I have a system where I have to maintain compatibility with range of driver cards and compiled software, eg. M2070 to V100, software compiled with CUDA 7.x-9.x. We also can’t constantly be manipulating NVIDIA driver versions. Is there a way for me to find out what’s recommended to provide reasonably good compatibility and a reasonably stable driver?

Take the runfile installer for that version, and inspect what driver is contained in it. That is the minimum. If you would like a historical summary, you can find one here:

https://stackoverflow.com/questions/30820513/what-is-version-of-cuda-for-nvidia-304-125/30820690#30820690

This may also be of interest:

https://stackoverflow.com/questions/28932864/cuda-compute-capability-requirements/28933055#28933055

In my experience, advance notification of future development cycles are released under NDA only.

Within certain ranges, the “latest driver” should support any previously available GPU. Furthermore, the “latest driver” is usually recommended to pick up any bug fixes. Furthermore, the “latest driver” will be compatible with all previous CUDA toolkits, within range limits.

CUDA 9/9.1 dropped support for Fermi devices (compute capability 2.x, including the mentioned M2070). Therefore if you want to provide that range of support, it’s going to be more challenging.

Anything back through Kepler (cc 3.x and higher) is supported properly by current drivers (e.g. R390) and latest CUDA toolkits (9.0/9.1).

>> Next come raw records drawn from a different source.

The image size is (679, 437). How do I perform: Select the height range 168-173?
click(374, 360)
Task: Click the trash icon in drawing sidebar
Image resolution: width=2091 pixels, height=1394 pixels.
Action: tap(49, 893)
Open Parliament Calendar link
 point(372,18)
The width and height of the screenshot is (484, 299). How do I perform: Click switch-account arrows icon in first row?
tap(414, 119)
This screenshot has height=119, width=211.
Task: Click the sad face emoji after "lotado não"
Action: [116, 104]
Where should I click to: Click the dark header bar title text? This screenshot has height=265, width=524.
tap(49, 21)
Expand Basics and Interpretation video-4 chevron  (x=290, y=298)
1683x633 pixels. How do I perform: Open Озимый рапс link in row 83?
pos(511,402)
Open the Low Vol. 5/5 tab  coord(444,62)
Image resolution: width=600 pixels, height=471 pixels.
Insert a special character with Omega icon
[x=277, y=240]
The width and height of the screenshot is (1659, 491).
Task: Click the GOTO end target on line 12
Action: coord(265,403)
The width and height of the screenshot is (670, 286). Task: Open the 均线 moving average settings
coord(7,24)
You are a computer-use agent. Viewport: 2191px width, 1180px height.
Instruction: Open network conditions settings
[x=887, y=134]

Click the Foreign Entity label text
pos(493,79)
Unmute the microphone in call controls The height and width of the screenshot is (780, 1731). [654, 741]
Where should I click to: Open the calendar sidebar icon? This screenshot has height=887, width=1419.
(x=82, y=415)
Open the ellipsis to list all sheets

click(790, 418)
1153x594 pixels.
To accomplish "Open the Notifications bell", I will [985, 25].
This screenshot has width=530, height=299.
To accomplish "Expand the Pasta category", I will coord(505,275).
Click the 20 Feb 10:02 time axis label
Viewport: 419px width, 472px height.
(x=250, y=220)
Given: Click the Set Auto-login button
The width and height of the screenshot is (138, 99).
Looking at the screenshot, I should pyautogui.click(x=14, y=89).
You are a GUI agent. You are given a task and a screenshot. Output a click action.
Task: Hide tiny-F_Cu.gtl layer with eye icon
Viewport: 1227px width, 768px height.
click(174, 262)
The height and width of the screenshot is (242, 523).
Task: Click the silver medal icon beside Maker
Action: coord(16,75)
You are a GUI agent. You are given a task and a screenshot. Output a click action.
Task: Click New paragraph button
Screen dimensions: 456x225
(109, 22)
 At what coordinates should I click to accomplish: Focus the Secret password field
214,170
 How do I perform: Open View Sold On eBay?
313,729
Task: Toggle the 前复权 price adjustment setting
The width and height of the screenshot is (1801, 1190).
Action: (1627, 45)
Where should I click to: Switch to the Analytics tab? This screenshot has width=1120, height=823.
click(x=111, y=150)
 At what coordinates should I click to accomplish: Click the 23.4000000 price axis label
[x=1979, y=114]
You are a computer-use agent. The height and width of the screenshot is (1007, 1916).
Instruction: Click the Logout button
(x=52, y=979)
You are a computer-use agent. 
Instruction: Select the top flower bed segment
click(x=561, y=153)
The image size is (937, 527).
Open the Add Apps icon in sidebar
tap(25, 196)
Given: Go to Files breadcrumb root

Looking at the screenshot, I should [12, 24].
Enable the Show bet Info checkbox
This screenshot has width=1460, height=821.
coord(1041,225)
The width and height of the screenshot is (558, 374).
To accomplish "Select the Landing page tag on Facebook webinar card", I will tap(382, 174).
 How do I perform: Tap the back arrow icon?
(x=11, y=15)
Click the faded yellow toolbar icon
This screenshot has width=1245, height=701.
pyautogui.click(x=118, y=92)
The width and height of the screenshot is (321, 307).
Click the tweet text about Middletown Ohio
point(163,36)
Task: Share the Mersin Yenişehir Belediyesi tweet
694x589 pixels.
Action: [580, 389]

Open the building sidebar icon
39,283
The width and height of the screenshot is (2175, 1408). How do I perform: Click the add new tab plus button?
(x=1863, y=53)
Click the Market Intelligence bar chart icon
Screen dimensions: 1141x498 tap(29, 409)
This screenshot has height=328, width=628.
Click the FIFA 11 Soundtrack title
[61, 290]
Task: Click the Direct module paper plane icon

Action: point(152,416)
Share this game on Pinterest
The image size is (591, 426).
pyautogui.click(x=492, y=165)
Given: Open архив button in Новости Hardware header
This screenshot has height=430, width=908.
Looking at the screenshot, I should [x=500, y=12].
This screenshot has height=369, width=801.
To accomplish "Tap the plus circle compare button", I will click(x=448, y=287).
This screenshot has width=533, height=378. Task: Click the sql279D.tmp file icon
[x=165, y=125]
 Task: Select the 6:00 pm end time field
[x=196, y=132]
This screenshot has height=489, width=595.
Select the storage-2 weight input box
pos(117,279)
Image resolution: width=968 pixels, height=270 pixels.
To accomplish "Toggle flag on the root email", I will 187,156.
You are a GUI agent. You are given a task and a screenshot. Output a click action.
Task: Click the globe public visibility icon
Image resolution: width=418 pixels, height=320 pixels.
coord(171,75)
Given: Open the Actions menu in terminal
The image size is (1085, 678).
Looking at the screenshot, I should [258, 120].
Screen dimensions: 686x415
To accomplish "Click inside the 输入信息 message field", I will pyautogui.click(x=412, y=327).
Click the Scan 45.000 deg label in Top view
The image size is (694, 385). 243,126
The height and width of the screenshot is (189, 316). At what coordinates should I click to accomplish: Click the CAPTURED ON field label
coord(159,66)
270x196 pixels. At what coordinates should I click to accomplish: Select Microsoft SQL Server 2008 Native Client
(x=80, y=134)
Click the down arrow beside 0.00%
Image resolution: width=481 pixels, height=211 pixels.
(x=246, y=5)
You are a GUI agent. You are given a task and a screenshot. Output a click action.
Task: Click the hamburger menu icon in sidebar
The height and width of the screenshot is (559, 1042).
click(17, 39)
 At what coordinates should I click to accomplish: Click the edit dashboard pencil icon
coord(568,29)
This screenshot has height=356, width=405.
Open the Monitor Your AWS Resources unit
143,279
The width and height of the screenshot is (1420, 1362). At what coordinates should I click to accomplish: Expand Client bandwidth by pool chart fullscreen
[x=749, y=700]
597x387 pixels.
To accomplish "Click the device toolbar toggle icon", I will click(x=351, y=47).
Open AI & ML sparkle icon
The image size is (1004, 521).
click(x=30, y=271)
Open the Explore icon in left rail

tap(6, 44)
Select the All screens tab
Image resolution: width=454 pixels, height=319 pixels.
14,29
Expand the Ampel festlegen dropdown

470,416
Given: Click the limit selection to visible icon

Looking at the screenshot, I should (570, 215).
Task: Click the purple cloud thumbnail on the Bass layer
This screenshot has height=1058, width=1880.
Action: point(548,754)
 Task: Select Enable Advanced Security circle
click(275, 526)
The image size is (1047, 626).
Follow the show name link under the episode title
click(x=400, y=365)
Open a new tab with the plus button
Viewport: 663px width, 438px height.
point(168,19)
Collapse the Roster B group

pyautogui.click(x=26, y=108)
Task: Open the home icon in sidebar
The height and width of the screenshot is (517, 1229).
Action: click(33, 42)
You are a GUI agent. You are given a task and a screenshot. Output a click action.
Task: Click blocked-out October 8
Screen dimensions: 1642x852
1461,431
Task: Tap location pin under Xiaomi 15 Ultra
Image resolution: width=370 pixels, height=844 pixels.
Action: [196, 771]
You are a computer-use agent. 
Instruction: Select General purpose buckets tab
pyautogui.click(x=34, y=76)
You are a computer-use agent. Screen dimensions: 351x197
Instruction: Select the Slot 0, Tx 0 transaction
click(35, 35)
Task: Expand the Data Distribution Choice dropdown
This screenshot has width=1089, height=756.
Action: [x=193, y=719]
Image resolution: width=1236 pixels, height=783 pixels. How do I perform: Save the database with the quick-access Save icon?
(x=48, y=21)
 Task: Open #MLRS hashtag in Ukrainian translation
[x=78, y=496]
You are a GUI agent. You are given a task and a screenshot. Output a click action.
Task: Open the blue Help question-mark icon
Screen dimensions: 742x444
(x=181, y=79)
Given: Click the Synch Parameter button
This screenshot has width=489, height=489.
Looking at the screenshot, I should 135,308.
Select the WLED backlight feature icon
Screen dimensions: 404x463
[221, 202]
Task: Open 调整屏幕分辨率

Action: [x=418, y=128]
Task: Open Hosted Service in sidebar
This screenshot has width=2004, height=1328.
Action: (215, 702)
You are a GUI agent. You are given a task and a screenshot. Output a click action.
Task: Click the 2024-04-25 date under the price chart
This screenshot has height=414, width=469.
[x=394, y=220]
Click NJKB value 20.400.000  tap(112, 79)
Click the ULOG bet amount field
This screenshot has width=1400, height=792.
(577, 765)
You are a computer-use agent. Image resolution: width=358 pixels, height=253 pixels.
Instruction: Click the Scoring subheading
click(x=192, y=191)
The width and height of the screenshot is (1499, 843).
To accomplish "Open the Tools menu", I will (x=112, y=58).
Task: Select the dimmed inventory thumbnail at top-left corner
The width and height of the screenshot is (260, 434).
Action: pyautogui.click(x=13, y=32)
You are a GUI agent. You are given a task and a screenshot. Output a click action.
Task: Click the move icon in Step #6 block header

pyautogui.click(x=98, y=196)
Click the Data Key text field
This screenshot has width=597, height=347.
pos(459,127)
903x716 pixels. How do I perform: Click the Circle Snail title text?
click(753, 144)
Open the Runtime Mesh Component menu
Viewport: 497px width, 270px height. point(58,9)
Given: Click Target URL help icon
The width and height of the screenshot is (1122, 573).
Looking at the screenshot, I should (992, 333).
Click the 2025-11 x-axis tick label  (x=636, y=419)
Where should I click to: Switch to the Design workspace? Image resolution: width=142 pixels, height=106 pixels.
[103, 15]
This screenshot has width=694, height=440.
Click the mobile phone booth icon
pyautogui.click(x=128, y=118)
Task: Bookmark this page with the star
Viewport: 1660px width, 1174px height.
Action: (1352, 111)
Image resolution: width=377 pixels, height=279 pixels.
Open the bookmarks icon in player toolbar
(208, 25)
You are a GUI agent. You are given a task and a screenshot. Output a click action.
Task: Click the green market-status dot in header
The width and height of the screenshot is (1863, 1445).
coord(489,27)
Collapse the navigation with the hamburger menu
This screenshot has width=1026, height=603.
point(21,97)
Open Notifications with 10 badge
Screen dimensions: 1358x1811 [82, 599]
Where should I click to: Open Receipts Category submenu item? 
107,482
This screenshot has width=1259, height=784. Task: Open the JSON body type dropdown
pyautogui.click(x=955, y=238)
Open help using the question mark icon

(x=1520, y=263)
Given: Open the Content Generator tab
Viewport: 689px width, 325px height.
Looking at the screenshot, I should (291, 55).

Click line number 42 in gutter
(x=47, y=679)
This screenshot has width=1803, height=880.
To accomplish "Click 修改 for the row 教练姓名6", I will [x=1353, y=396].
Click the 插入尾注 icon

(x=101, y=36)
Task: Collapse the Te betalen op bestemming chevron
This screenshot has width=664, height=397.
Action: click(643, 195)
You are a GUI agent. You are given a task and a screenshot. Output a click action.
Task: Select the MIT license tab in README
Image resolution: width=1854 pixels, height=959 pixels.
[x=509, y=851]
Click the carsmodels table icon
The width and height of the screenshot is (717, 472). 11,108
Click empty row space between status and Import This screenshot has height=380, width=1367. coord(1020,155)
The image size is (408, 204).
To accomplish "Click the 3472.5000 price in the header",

Machines with Fermi (or prior) devices should probably be provisioned separately. All other scenarios should be supportable from latest driver/toolkit combo, and latest driver will work with any cuda toolkit in the range you mention (7.0 - 9.1) using Kepler or newer devices.

As a final note, for machines updated to newer linux kernel versions (generally speaking, beyond 4.10), these machines will generally require a R390 driver or newer.

Thanks, txbob. Some followups:

  1. Can you also go into the long-lived and short-lived driver? Is there a sort of ball-park figure for how often annually a long-lived driver changes, and what in-general, is meant by long-lived vs. short lived and where to be notified about a change in the long-lived driver?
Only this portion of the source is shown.